### EXERCISE DESCRIPTION
Your output should consist solely of the lines from the one with "Viewport: 399px width, 389px height." through the end of the records, reproduced exactly, both ends included.

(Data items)
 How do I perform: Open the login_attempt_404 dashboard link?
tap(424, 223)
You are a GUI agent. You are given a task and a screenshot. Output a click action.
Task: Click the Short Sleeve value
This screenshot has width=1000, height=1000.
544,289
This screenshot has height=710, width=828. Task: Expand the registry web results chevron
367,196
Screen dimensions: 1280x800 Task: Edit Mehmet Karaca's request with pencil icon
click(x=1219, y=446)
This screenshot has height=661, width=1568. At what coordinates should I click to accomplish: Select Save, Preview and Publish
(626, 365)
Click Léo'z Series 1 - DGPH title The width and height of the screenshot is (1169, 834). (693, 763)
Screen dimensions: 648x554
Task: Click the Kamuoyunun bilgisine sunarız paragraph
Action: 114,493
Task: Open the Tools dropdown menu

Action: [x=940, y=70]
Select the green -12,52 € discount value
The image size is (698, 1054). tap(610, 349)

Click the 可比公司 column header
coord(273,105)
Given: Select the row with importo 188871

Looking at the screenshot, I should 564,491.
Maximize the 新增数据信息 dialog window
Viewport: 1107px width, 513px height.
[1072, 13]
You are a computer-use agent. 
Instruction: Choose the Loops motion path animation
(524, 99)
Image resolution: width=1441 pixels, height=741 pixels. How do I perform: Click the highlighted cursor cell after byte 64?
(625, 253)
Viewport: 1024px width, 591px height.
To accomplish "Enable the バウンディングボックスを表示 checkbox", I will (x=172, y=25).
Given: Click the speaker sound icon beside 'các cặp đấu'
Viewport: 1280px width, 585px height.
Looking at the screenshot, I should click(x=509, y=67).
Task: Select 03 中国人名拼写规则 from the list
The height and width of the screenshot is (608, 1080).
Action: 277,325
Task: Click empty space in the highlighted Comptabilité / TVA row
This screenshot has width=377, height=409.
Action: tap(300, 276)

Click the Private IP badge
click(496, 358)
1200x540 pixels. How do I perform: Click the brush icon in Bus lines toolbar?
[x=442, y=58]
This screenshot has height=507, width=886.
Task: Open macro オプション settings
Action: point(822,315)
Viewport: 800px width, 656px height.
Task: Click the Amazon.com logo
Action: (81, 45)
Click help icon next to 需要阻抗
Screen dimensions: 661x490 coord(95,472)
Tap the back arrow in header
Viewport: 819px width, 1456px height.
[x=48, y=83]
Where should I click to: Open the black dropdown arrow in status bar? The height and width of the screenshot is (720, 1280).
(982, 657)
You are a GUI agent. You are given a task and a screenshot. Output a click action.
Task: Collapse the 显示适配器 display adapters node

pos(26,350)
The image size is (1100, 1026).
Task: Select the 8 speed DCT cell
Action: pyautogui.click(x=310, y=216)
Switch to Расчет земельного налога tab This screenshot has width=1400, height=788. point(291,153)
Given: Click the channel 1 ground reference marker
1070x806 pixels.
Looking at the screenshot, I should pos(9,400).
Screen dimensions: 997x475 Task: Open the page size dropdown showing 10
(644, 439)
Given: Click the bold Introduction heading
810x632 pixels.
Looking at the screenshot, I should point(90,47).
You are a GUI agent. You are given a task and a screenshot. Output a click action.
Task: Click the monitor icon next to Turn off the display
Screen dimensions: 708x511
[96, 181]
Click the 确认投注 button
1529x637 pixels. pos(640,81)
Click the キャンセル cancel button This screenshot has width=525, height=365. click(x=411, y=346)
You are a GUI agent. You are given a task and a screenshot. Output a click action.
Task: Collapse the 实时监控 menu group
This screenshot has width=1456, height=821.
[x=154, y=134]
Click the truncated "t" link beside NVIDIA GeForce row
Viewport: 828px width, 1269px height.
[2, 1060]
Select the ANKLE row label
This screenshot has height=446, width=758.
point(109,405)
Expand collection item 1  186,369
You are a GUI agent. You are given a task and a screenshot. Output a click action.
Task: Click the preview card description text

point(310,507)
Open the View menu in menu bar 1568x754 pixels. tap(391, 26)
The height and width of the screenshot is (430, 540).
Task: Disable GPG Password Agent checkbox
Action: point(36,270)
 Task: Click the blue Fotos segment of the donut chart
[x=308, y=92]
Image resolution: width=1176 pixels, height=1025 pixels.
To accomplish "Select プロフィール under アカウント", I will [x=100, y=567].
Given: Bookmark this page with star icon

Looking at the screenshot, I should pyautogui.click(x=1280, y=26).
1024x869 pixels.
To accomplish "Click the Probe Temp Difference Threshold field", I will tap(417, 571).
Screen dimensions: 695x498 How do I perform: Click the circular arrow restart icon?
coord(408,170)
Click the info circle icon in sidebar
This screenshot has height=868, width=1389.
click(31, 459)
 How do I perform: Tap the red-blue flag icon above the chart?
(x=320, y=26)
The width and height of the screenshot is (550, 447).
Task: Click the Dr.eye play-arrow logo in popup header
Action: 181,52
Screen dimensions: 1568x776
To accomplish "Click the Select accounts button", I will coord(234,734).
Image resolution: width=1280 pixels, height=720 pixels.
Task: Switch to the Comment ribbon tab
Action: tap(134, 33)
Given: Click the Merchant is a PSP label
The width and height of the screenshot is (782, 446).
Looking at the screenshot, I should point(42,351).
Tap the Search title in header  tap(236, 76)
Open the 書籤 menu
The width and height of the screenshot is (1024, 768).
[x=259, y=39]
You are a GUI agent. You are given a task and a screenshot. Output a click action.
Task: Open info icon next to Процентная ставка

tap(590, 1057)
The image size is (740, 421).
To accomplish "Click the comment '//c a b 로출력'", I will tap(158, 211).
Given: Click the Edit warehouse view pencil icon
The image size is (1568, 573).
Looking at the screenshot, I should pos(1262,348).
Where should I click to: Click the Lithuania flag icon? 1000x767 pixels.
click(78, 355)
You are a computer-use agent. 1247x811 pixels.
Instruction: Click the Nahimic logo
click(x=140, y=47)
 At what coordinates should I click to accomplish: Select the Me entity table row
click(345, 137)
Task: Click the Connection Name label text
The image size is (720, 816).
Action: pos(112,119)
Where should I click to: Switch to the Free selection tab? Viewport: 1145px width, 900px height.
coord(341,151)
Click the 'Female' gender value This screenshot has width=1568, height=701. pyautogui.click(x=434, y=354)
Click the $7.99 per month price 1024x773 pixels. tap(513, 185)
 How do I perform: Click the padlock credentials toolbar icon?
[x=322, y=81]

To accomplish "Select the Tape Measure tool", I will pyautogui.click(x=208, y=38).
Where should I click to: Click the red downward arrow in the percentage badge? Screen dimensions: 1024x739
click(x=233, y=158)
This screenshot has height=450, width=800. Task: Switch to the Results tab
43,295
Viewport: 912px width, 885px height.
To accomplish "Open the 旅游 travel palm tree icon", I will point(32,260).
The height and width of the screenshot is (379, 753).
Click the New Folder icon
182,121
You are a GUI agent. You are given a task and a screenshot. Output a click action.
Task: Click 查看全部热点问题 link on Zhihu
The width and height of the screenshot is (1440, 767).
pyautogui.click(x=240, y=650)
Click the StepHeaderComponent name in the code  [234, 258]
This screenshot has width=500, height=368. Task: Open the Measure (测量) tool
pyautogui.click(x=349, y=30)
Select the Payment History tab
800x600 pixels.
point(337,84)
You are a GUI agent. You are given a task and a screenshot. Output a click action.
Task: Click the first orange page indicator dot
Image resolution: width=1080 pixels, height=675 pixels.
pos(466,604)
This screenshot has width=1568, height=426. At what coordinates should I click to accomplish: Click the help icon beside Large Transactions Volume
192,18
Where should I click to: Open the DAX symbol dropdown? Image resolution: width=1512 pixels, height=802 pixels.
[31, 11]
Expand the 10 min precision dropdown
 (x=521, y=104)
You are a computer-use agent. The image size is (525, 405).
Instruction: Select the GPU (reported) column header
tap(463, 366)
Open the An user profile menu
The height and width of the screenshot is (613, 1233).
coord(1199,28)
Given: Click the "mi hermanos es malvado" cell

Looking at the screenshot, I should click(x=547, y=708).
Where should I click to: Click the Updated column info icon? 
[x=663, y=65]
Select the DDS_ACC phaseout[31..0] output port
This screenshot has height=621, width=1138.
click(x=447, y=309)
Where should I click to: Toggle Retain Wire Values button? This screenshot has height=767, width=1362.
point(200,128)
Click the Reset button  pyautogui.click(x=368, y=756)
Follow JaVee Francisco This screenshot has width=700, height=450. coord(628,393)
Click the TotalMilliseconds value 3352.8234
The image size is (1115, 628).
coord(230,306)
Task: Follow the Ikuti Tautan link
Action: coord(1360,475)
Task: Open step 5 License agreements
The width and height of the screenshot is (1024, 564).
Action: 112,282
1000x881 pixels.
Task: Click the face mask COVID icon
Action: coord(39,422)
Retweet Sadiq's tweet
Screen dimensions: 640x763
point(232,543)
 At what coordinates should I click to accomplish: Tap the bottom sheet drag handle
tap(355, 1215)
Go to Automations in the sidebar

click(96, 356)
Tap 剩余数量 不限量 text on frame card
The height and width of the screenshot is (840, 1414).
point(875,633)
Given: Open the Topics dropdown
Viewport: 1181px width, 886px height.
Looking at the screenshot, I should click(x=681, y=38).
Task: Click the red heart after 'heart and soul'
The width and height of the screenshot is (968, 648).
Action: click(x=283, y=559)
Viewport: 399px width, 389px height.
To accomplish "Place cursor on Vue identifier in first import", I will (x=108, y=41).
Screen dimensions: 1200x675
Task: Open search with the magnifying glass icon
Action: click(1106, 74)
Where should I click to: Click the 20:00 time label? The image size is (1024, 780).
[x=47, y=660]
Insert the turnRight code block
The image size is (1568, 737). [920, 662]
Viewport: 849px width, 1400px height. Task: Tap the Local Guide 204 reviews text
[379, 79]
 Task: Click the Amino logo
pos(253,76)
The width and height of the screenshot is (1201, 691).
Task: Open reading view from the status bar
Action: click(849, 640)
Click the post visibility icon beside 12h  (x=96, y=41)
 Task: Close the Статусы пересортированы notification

### ANSWER TO THIS EXERCISE
Viewport: 399px width, 389px height.
To accomplish "Place cursor on Vue identifier in first import", I will (x=108, y=41).
Screen dimensions: 1200x675
Task: Open search with the magnifying glass icon
Action: click(1106, 74)
Where should I click to: Click the 20:00 time label? The image size is (1024, 780).
[x=47, y=660]
Insert the turnRight code block
The image size is (1568, 737). [920, 662]
Viewport: 849px width, 1400px height. Task: Tap the Local Guide 204 reviews text
[379, 79]
 Task: Click the Amino logo
pos(253,76)
The width and height of the screenshot is (1201, 691).
Task: Open reading view from the status bar
Action: click(849, 640)
Click the post visibility icon beside 12h  (x=96, y=41)
 Task: Close the Статусы пересортированы notification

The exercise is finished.